Leading media analyst Craig Moffett has said he still doesn’t understand why Comcast spent $40 billion on acquiring Sky.
In a note to investors, the MoffettNathanson analyst said he is still not convinced of the deal’s financial and strategic value to Comcast.
“The rationale for its place in the Comcast portfolio remains a mystery,” said Moffett in a note to investors. “Given everything going on in traditional media, we think the burden of proof remains on Comcast to prove the value of Sky.”
Comcast beat Disney to acquire Sky in September 2018, eventually paying $48 billion (total enterprise value) for the broadcaster. According to Moffett that figure was “16 times enterprise value to earnings before interest, taxes, depreciation and amortisation (EBITDA) multiple that represented a near tripling from the roughly six times multiple at which the shares had been trading just a year before.”
“In dollar terms, the business is, by our estimate, worth something like $10.5 billion today. With the cash Sky has generated for Comcast since the acquisition, the total value since deal rises to just under $12 billion,” added Moffett.
“Net of the free cash generated since the acquisition, that $36 billion of value destruction in such a short period amounts to nearly $8 per share.”
Moffett stated that Sky is running well, but it remains a “legacy media business,” and has been strongly impacted by the coronavirus pandemic due to both the cancellation of live sports events and the UK advertising market “utterly imploding.” He did go on to note that as football returns in both Germany and the UK, “it’s easier to control getting that revenue stream back online.”
“These COVID-related pressures have exacerbated, and accelerated, the longer-term secular concerns that we and so many others had even when the deal was first announced,” continued Moffett. “Sure, there are some important differences between the UK and US pay-TV markets. But video is being fundamentally disrupted by Netflix and Amazon and a growing ensemble of well-funded, direct-to-consumer focused SVoD entrants globally.”

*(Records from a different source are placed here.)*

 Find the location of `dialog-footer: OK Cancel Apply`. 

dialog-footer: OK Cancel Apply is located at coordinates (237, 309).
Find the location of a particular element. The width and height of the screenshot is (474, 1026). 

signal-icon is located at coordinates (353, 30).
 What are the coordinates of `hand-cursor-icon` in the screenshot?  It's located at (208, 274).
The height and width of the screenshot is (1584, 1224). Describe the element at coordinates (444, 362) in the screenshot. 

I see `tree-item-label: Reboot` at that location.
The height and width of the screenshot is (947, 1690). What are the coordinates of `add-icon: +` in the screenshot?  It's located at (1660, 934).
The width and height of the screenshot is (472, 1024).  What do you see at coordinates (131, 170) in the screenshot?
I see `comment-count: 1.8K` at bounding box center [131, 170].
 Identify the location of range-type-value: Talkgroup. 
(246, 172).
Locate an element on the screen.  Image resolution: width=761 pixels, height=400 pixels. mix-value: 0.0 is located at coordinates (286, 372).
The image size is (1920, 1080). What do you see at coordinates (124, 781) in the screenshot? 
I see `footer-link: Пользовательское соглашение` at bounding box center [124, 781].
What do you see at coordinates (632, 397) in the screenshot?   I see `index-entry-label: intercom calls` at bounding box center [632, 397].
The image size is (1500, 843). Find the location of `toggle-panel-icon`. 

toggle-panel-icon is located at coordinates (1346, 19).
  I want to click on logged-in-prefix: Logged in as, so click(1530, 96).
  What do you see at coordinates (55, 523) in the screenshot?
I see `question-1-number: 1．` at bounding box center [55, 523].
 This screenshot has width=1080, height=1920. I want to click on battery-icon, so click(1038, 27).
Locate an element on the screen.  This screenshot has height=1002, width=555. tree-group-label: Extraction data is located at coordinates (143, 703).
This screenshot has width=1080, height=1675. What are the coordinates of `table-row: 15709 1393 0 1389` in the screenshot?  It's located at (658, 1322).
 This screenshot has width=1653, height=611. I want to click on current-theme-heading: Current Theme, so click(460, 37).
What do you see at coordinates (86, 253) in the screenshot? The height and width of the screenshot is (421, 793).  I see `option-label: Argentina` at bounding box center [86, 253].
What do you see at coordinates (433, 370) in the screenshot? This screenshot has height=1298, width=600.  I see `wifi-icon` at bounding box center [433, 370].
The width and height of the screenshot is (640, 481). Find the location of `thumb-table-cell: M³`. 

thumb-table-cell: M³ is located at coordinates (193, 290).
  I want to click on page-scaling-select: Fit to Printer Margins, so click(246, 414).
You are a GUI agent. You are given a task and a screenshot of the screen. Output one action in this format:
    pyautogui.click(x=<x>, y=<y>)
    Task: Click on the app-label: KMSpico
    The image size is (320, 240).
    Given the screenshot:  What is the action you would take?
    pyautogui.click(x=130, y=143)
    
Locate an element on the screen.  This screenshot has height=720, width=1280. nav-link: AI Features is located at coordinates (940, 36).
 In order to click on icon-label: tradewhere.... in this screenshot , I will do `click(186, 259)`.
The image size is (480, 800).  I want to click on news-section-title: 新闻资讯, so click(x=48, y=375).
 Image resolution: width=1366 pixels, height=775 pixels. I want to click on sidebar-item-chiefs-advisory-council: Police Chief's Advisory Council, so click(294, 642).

“”The fact that Sky was then, and remains today, a well-run asset, was actually a negative, not a positive, as it left little room for obvious improvements,” he added.
“What remains more than anything else is the open question of strategy” for Sky, Moffett concluded. “What did they originally intend to do with it when they bought it … and what do they intend to do with it now? It is hard to imagine that they bought it at the price they ultimately paid simply because they thought it was a better business than the market thought it was. Did they ever plan the pivot to a pan-European, or global, even, OTT service? If they did, do they still? If not, what changed?”